To do
Every line of the data below should be retyped exactly.
------------------------------------------------------------------------
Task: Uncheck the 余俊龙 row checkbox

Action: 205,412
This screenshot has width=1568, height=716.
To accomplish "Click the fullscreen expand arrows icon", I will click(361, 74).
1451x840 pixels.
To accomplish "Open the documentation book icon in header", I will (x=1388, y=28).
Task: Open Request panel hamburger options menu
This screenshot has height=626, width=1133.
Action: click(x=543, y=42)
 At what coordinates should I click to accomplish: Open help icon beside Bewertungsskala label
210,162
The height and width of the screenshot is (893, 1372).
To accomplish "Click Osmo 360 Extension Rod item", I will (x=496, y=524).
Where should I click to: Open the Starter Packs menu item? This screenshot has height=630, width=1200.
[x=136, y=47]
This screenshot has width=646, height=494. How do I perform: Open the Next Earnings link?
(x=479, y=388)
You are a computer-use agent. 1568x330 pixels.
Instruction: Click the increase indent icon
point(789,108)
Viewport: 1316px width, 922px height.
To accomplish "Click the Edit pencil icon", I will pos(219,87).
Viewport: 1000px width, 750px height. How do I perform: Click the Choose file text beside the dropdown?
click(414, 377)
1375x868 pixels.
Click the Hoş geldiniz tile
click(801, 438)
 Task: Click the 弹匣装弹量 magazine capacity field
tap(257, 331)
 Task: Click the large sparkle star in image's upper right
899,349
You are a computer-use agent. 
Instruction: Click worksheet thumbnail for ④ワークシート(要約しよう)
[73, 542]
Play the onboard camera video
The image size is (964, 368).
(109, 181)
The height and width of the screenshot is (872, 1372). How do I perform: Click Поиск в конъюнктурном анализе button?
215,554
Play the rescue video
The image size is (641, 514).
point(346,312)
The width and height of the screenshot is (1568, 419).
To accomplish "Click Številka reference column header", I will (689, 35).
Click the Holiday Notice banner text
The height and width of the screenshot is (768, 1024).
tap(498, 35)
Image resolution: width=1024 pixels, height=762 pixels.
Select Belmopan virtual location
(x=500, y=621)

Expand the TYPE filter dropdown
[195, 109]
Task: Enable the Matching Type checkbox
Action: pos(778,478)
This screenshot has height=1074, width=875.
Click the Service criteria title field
------------------------------------------------------------------------
Answer box
Task: Uncheck the 余俊龙 row checkbox

Action: 205,412
This screenshot has width=1568, height=716.
To accomplish "Click the fullscreen expand arrows icon", I will click(361, 74).
1451x840 pixels.
To accomplish "Open the documentation book icon in header", I will (x=1388, y=28).
Task: Open Request panel hamburger options menu
This screenshot has height=626, width=1133.
Action: click(x=543, y=42)
 At what coordinates should I click to accomplish: Open help icon beside Bewertungsskala label
210,162
The height and width of the screenshot is (893, 1372).
To accomplish "Click Osmo 360 Extension Rod item", I will (x=496, y=524).
Where should I click to: Open the Starter Packs menu item? This screenshot has height=630, width=1200.
[x=136, y=47]
This screenshot has width=646, height=494. How do I perform: Open the Next Earnings link?
(x=479, y=388)
You are a computer-use agent. 1568x330 pixels.
Instruction: Click the increase indent icon
point(789,108)
Viewport: 1316px width, 922px height.
To accomplish "Click the Edit pencil icon", I will pos(219,87).
Viewport: 1000px width, 750px height. How do I perform: Click the Choose file text beside the dropdown?
click(414, 377)
1375x868 pixels.
Click the Hoş geldiniz tile
click(801, 438)
 Task: Click the 弹匣装弹量 magazine capacity field
tap(257, 331)
 Task: Click the large sparkle star in image's upper right
899,349
You are a computer-use agent. 
Instruction: Click worksheet thumbnail for ④ワークシート(要約しよう)
[73, 542]
Play the onboard camera video
The image size is (964, 368).
(109, 181)
The height and width of the screenshot is (872, 1372). How do I perform: Click Поиск в конъюнктурном анализе button?
215,554
Play the rescue video
The image size is (641, 514).
point(346,312)
The width and height of the screenshot is (1568, 419).
To accomplish "Click Številka reference column header", I will (689, 35).
Click the Holiday Notice banner text
The height and width of the screenshot is (768, 1024).
tap(498, 35)
Image resolution: width=1024 pixels, height=762 pixels.
Select Belmopan virtual location
(x=500, y=621)

Expand the TYPE filter dropdown
[195, 109]
Task: Enable the Matching Type checkbox
Action: pos(778,478)
This screenshot has height=1074, width=875.
Click the Service criteria title field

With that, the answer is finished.